The news this week is all about renting. Seattle is one of the few places in the country where the current median rent wouldn’t cover the mortgage on the median priced home according to a study from Zillow. Most of the time in most places, median rents and mortgage payments are commensurate, or the rents are higher. The Seattle market just keeps finding new ways to stay special. That doesn’t mean that buying can’t be the right choice for somebody renting in the current market, but it does mean the current market is challenging, and there may need to be reasons other than strictly budgetary ones at play to make renting a good choice for a buyer.
Which makes the timing of this article from Curbed Seattle on the best neighborhoods in the area to rent in fortuitously timed. They have several different categories based on your main priority in your neighborhood, and include a category for the best burb to rent in. Even if you’re stalwart in your property ownership, it’s a handy article just to see how your neighborhood stacks up from a renter’s-eye-view.
The burbs category in the Curbed article is especially handy in light of this article from rentcafe.com blog breaking down the growth rates for renters in 20 metropolitan cities and comparing it to the rates of growth in the suburbs. In most cases, including Seattle, the burbs are adding renters faster than their urban centers. That’s particularly surprising given the stereotype of people renting in the city, but moving to the burbs when they buy. Market norms and trends a generation from now probably aren’t going to look much like they traditionally did before the housing crisis, and this is a striking example of where those differences are going to come from.

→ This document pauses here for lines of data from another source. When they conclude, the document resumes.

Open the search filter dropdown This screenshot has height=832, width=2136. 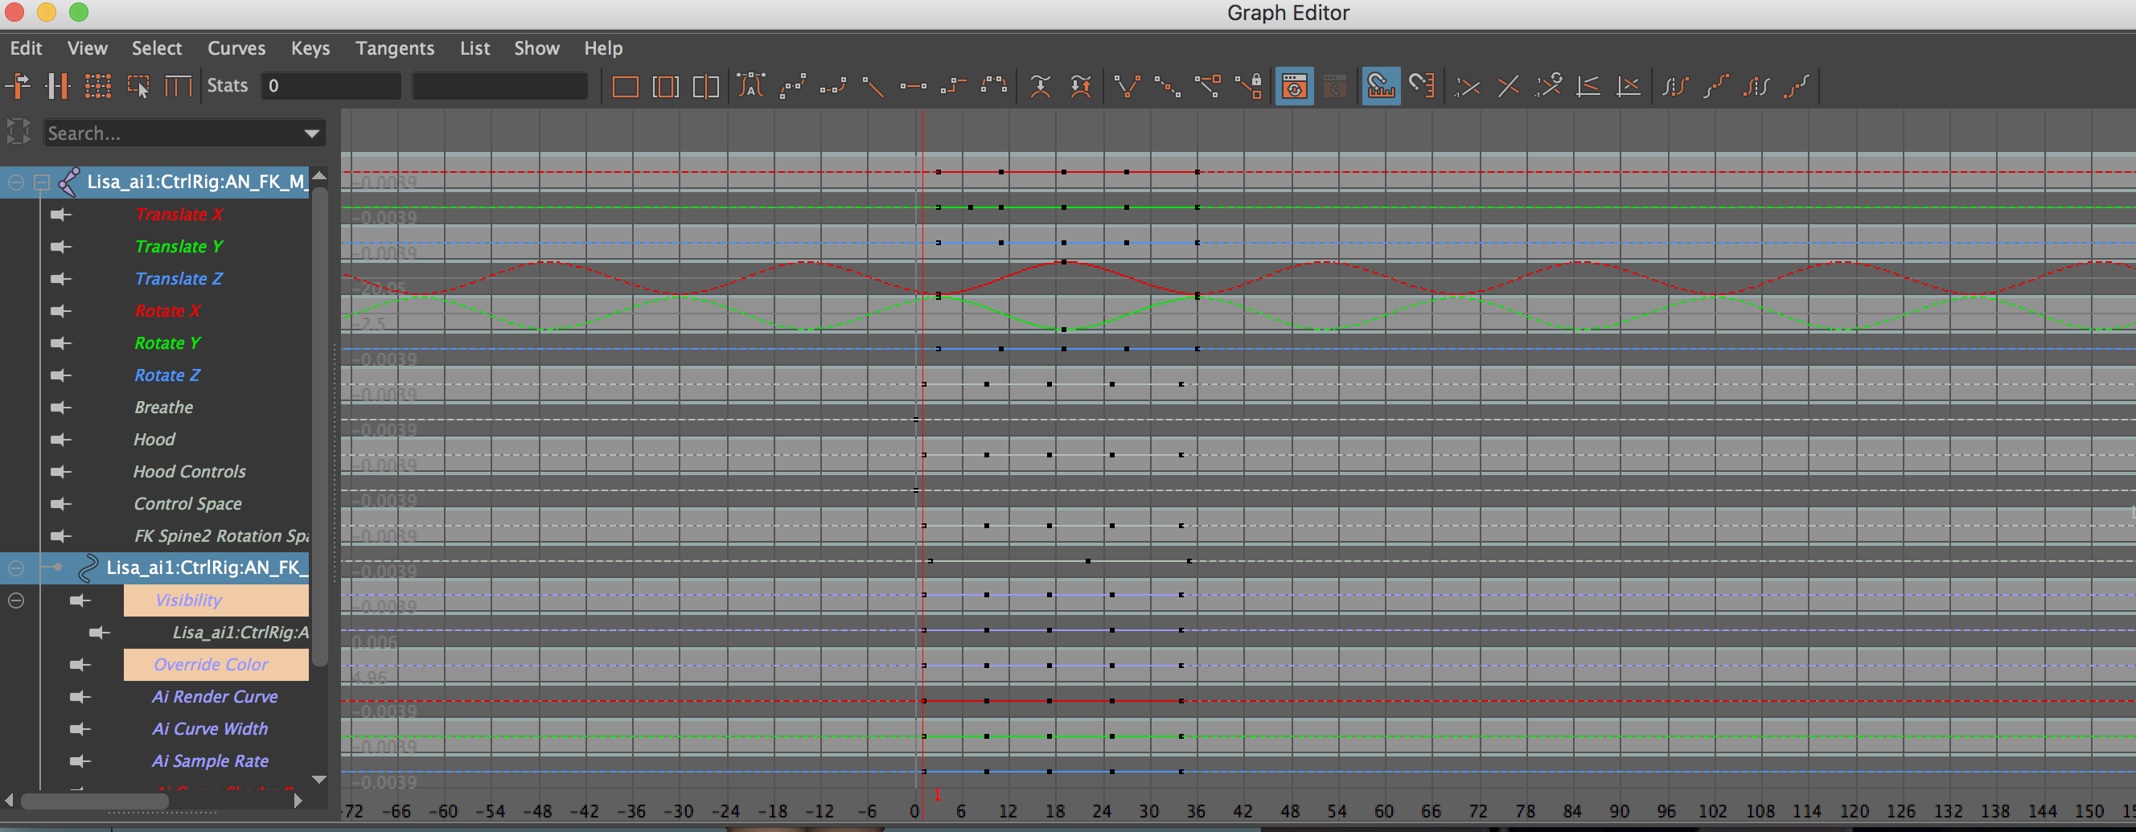311,133
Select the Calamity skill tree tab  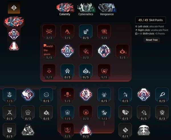click(x=65, y=10)
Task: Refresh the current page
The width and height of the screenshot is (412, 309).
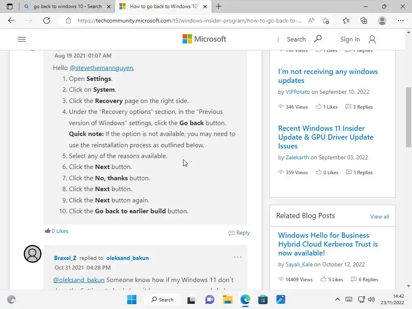Action: pyautogui.click(x=47, y=21)
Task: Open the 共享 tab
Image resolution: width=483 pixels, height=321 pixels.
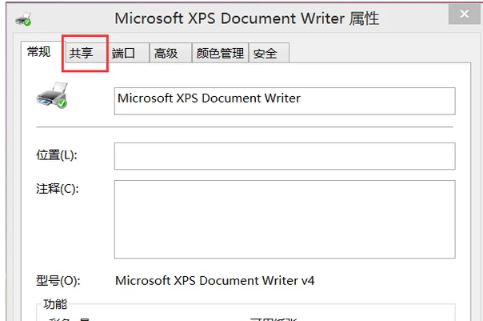Action: 81,54
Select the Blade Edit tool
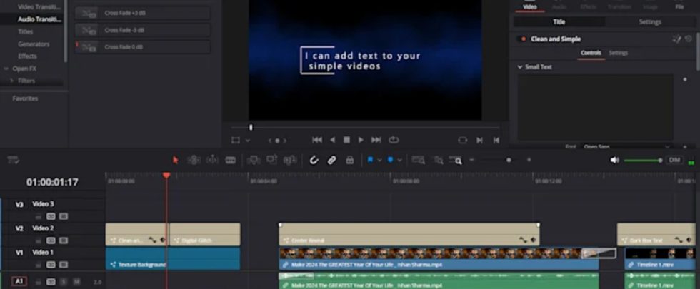The width and height of the screenshot is (700, 289). pyautogui.click(x=231, y=160)
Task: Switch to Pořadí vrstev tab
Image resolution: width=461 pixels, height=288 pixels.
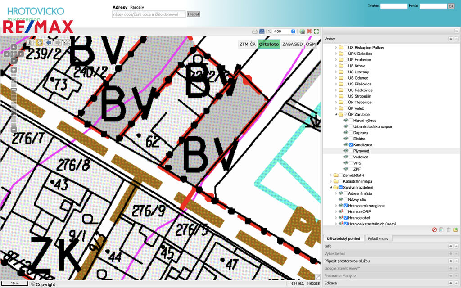Action: pos(379,239)
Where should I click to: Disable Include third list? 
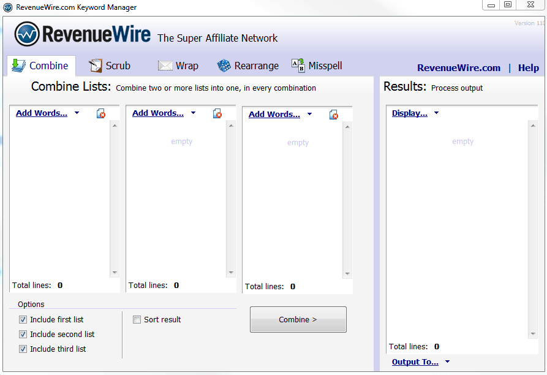(23, 349)
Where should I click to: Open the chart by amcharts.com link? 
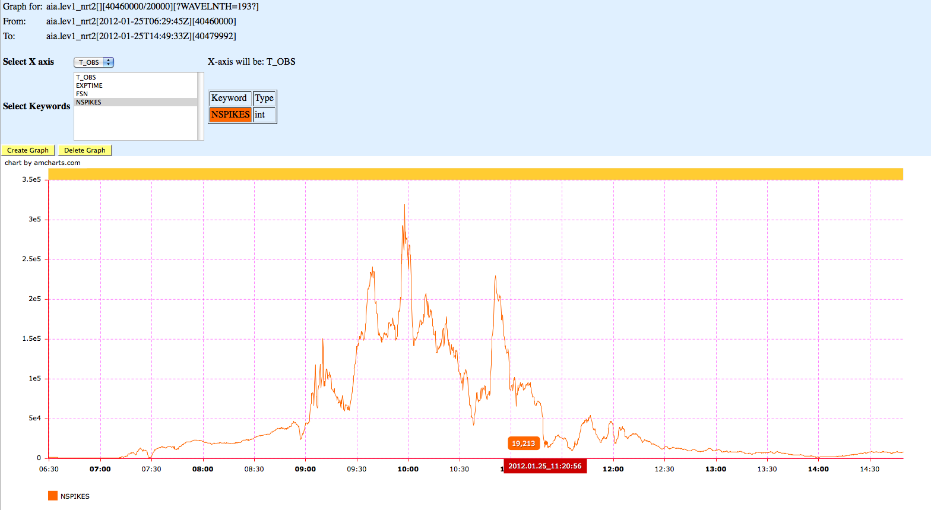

Last week we talked about the news that rent hikes might be getting smaller. Smaller hikes isn’t the same as smaller rents, though. Zillow just published a handy calculator that will help you figure out what level of raise you need in order to cover your anticipated rent increase.
Some of the news in this article about properties going above listing price won’t be terribly surprising, but if you thought the hot market was limited to the Seattle city limits, you’ll want to read past the fold. The percent of properties in Redmond going over list is big enough to make Seattle’s numbers look reasonable. The eastside in general is cooking up a storm, pressing buyers in the area who need “affordable” even more tightly into the North/South corridor around the city.

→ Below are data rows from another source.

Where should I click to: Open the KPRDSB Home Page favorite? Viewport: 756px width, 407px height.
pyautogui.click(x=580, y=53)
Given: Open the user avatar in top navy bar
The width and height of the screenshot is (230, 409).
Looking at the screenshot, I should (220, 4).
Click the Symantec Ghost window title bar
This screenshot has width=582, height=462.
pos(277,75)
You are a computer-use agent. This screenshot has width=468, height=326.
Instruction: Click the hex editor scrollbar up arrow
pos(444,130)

Bertha broke through, but we’re not quite done talking about her. SDOT made a video so you could watch the accomplishment. If you’ve ever wondered what the world’s largest boring machine looks like when it finishes a job, now you can find out.
The news this week is a little more focused on community than markets. WSDOT released a very neat video of the SR 99 tunnel in progress and Bertha, the ginormous (that’s a technical term) drill digging the tunnel.
Pike/Pine is getting a little bit tastier, but not how you’d expect. A culinary student is setting up a center to bring chefs and gardeners together for everyone’s improved yumminess. There may have been a more serious point about understanding ingredient origins and incubating variety, but I got distracted.
The Seattle Renters Commission made it a step closer to becoming a real thing and is up for final approval on Monday. This is looking like a very good thing to me; a lot of investors want rental properties that will be attractive, and the commission is poised to improve community amenities to increase that attractiveness in a large swath of areas.